ABOUT THIS TASK
Type out the full set of entries again, unchanged.

DATA FOR THIS TASK
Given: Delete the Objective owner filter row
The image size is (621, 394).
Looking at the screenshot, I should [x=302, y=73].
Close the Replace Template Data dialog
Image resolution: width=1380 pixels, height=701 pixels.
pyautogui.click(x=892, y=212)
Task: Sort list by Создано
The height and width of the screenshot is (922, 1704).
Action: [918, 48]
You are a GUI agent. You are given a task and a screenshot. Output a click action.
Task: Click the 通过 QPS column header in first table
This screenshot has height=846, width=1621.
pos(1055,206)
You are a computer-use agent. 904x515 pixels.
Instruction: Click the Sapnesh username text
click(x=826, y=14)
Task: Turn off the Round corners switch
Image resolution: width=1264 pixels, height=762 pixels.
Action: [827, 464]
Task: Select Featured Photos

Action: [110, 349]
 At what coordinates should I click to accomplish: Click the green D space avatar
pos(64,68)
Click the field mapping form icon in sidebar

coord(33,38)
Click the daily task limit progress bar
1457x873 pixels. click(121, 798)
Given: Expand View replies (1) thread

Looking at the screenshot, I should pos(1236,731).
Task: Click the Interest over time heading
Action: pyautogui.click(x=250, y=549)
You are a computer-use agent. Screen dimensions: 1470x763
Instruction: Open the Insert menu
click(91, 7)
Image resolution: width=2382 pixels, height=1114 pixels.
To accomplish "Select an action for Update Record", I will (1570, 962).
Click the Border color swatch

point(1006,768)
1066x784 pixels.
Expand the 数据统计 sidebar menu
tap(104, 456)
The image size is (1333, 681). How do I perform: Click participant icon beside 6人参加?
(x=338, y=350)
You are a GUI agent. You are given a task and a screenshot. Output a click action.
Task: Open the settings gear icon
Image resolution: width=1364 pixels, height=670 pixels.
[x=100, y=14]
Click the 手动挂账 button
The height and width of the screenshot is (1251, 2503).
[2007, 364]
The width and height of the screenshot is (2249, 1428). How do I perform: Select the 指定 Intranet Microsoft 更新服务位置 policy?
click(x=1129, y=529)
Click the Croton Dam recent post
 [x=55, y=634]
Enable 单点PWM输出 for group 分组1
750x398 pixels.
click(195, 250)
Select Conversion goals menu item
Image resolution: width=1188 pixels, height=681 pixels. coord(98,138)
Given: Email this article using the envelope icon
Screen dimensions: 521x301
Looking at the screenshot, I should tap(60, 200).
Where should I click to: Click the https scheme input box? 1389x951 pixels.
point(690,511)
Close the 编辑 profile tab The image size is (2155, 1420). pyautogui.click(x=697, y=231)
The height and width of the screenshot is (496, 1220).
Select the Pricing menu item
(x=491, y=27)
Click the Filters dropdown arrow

WORKED SOLUTION
Given: Delete the Objective owner filter row
The image size is (621, 394).
Looking at the screenshot, I should [x=302, y=73].
Close the Replace Template Data dialog
Image resolution: width=1380 pixels, height=701 pixels.
pyautogui.click(x=892, y=212)
Task: Sort list by Создано
The height and width of the screenshot is (922, 1704).
Action: [918, 48]
You are a GUI agent. You are given a task and a screenshot. Output a click action.
Task: Click the 通过 QPS column header in first table
This screenshot has height=846, width=1621.
pos(1055,206)
You are a computer-use agent. 904x515 pixels.
Instruction: Click the Sapnesh username text
click(x=826, y=14)
Task: Turn off the Round corners switch
Image resolution: width=1264 pixels, height=762 pixels.
Action: [827, 464]
Task: Select Featured Photos

Action: [110, 349]
 At what coordinates should I click to accomplish: Click the green D space avatar
pos(64,68)
Click the field mapping form icon in sidebar

coord(33,38)
Click the daily task limit progress bar
1457x873 pixels. click(121, 798)
Given: Expand View replies (1) thread

Looking at the screenshot, I should pos(1236,731).
Task: Click the Interest over time heading
Action: pyautogui.click(x=250, y=549)
You are a computer-use agent. Screen dimensions: 1470x763
Instruction: Open the Insert menu
click(91, 7)
Image resolution: width=2382 pixels, height=1114 pixels.
To accomplish "Select an action for Update Record", I will (1570, 962).
Click the Border color swatch

point(1006,768)
1066x784 pixels.
Expand the 数据统计 sidebar menu
tap(104, 456)
The image size is (1333, 681). How do I perform: Click participant icon beside 6人参加?
(x=338, y=350)
You are a GUI agent. You are given a task and a screenshot. Output a click action.
Task: Open the settings gear icon
Image resolution: width=1364 pixels, height=670 pixels.
[x=100, y=14]
Click the 手动挂账 button
The height and width of the screenshot is (1251, 2503).
[2007, 364]
The width and height of the screenshot is (2249, 1428). How do I perform: Select the 指定 Intranet Microsoft 更新服务位置 policy?
click(x=1129, y=529)
Click the Croton Dam recent post
 [x=55, y=634]
Enable 单点PWM输出 for group 分组1
750x398 pixels.
click(195, 250)
Select Conversion goals menu item
Image resolution: width=1188 pixels, height=681 pixels. coord(98,138)
Given: Email this article using the envelope icon
Screen dimensions: 521x301
Looking at the screenshot, I should tap(60, 200).
Where should I click to: Click the https scheme input box? 1389x951 pixels.
point(690,511)
Close the 编辑 profile tab The image size is (2155, 1420). pyautogui.click(x=697, y=231)
The height and width of the screenshot is (496, 1220).
Select the Pricing menu item
(x=491, y=27)
Click the Filters dropdown arrow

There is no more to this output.